ASSIGNMENT » Copy the data below word for word, leaving out the pictures.

PROVIDED MATERIAL »
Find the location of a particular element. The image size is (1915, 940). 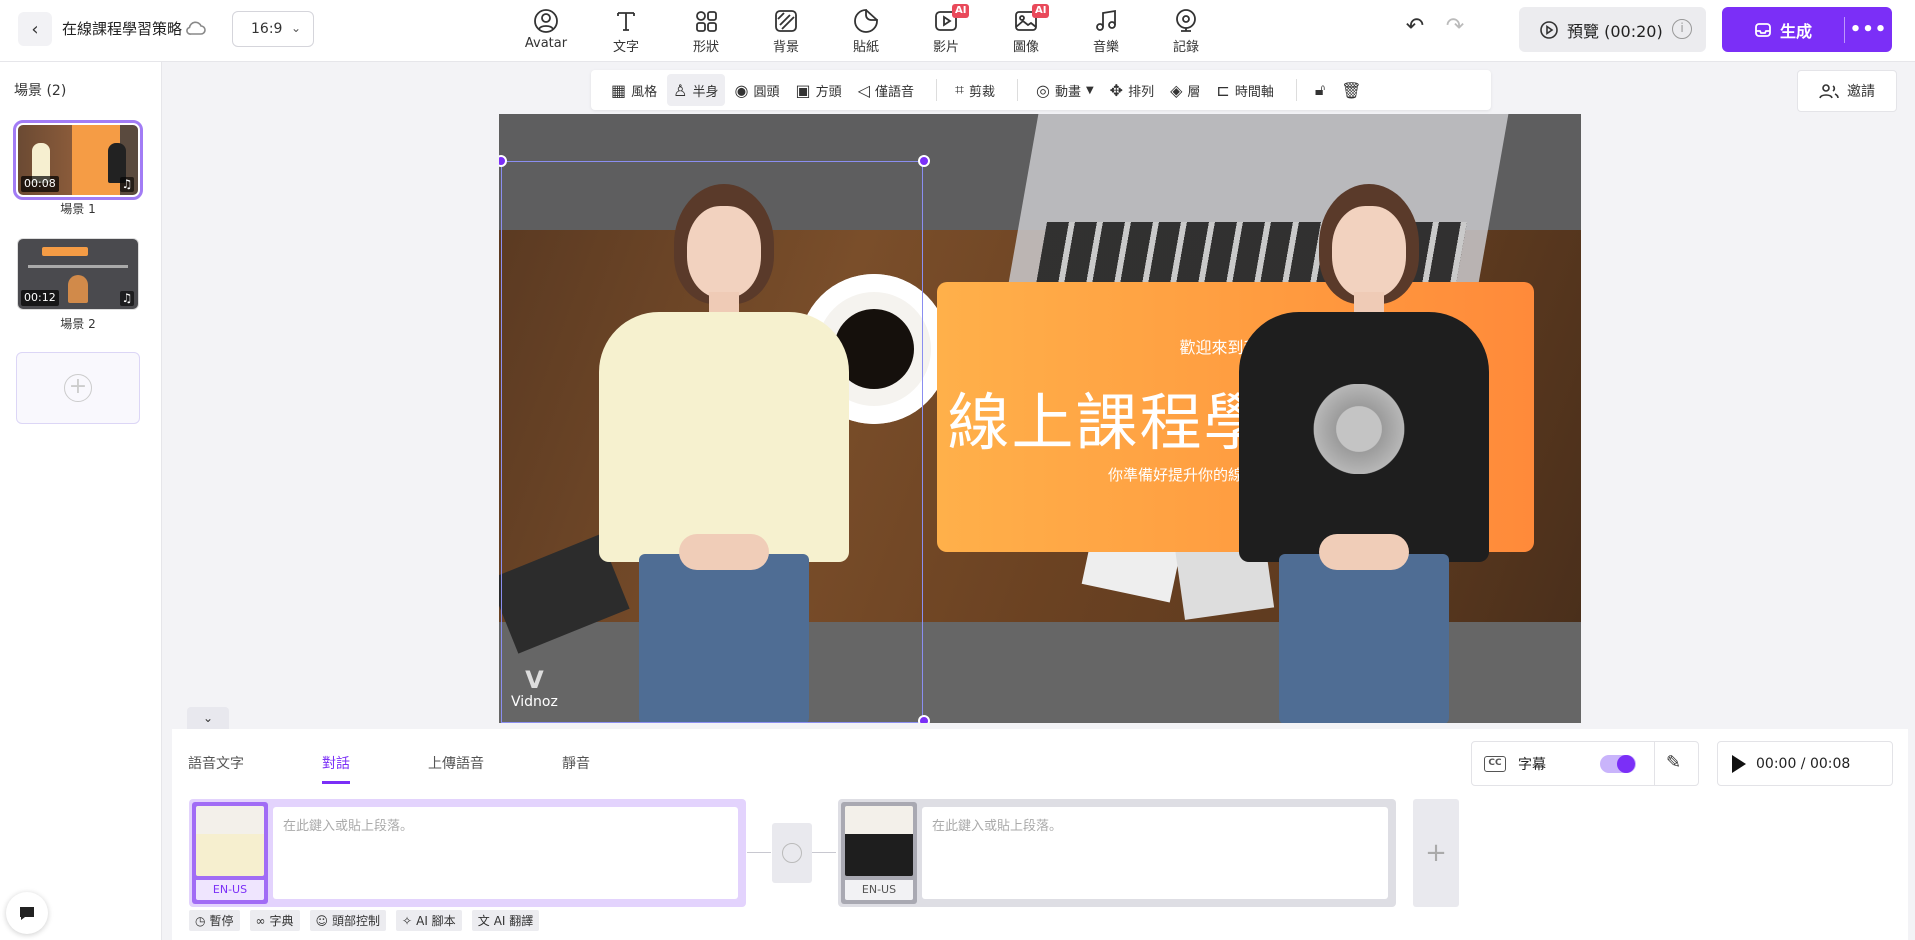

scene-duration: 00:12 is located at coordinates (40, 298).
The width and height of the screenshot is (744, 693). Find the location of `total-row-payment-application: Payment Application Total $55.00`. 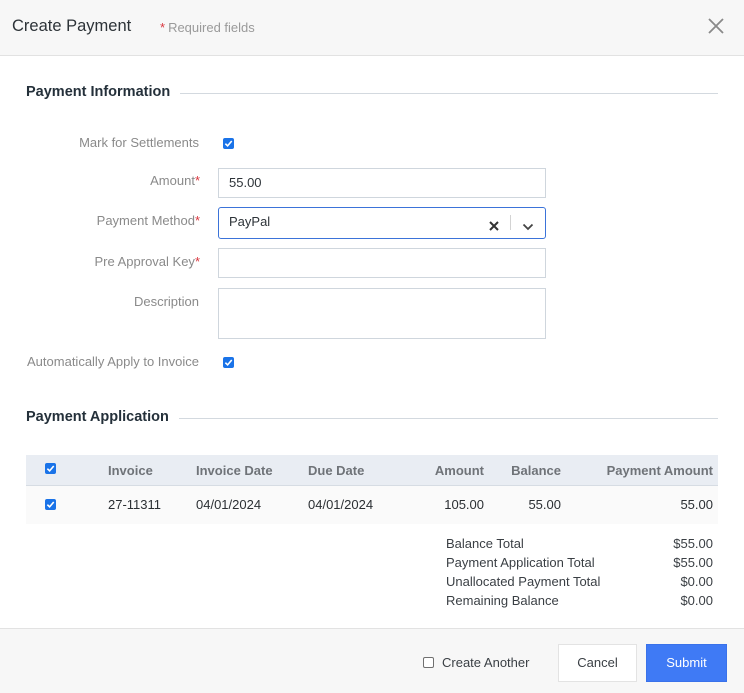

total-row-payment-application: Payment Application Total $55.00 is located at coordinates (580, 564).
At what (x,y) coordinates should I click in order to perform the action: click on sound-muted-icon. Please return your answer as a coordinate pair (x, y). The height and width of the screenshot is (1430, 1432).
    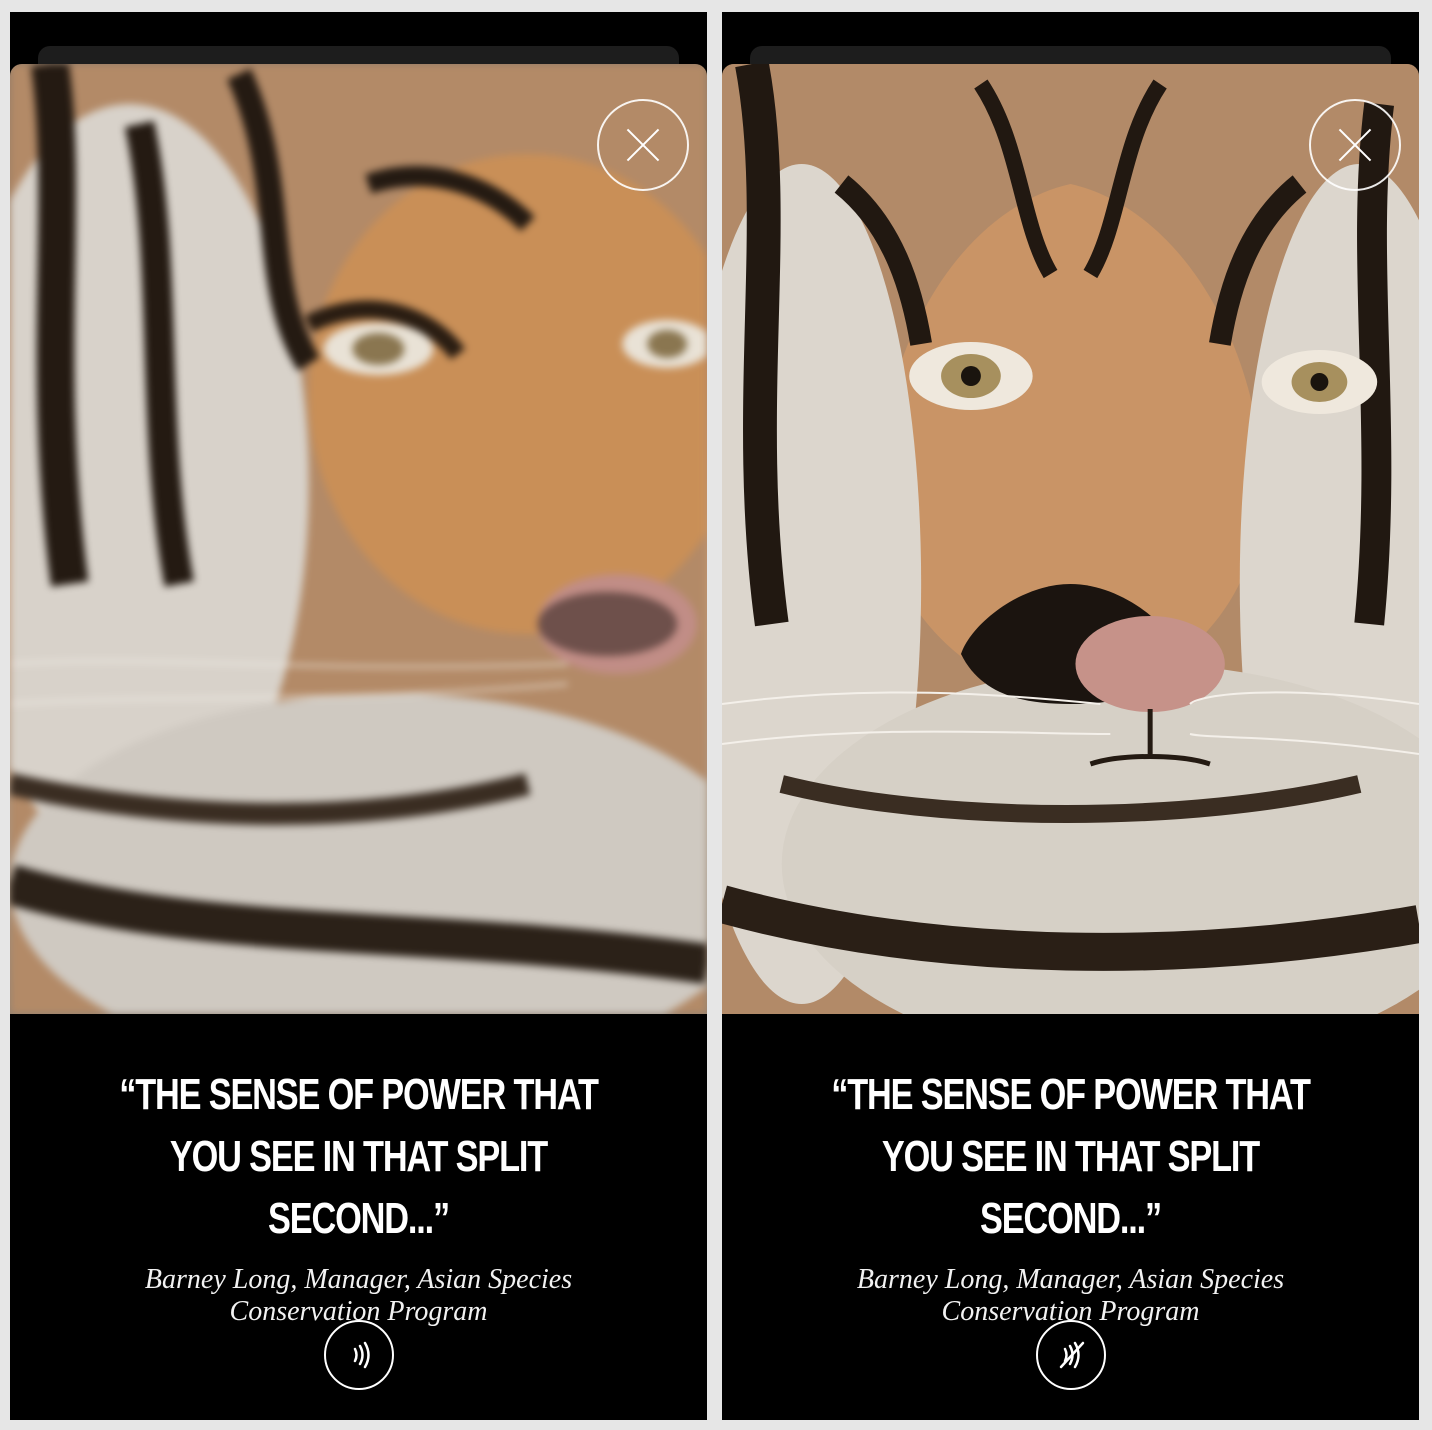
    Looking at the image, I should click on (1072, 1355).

EXERCISE SOLUTION »
Find the location of a particular element. The image size is (1915, 940). 

scene-duration: 00:12 is located at coordinates (40, 298).
The width and height of the screenshot is (744, 693). Find the location of `total-row-payment-application: Payment Application Total $55.00`. 

total-row-payment-application: Payment Application Total $55.00 is located at coordinates (580, 564).
At what (x,y) coordinates should I click in order to perform the action: click on sound-muted-icon. Please return your answer as a coordinate pair (x, y). The height and width of the screenshot is (1430, 1432).
    Looking at the image, I should click on (1072, 1355).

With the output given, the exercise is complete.